Bose’s StayHear Max soft eartips provide a stable fit with class-leading comfort, and the volume-optimized active EQ keeps sounds balanced at any level. The IPX4 rating and lack of active noise cancellation or transparency mode may be dealbreakers for some, but the signature Bose sound and comfort will mitigate this for many. The 5-hour battery life (15 hours with case) and fast charge modes should be enough for most workouts.  

High-End Headphones 

B&O Beoplay EX ($399) 

B&O’s slick design with glass touch surfaces on each earbud look luxe, but they’re durable too, with an excellent IP57 rating. The adaptive noise cancellation, transparency mode and EQ are all adjustable within the companion app, and the earbuds support both aptX Adaptive and AAC for great sound on any smartphone. Unlike most sport models, these don’t have any fins or wingtips, but the silicone ear tips should stay put in most ears. You get six hours of playtime and 20 hours with the case, which supports wireless charging.  
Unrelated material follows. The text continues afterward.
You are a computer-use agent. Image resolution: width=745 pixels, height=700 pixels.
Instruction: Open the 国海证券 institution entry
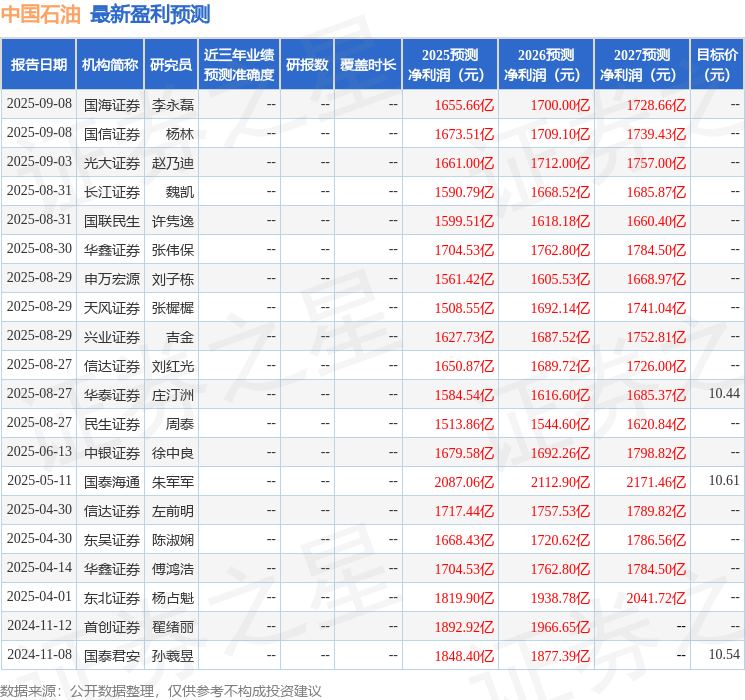(x=110, y=104)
Master & Dynamic MW08 Sport ($349) 

The MW08’s shatter-resistant sapphire glass and wireless-compatible Kevlar fiber charging case gives them a very high-end feel. There’s no wings or fins; the company opted for memory foam eartips to keep the headphones in place during workouts. Hybrid active noise cancellation with two transparency modes, multipoint Bluetooth connections, and AAC as well as aptX Adaptive support mean these can be used for listening well beyond your workout. The 12-hour (42 with case) battery life is the best we’ve seen. 

Shure Aonic 215 Gen 2 ($229) 

These are basically Shure’s SE215 earbuds with wireless earhooks that snap on. That means you can swap out any similar Shure earbuds including their top-end SE846. Despite lacking active noise cancellation, these earbuds block an impressive 37dB passively and offer a transparency mode. You get 8 hours of playtime (32 hours with case) as well as on-board button controls and a companion app for adjusting EQ and transparency. aptX and AAC codec support gives you compatibility with Android and iOS phones.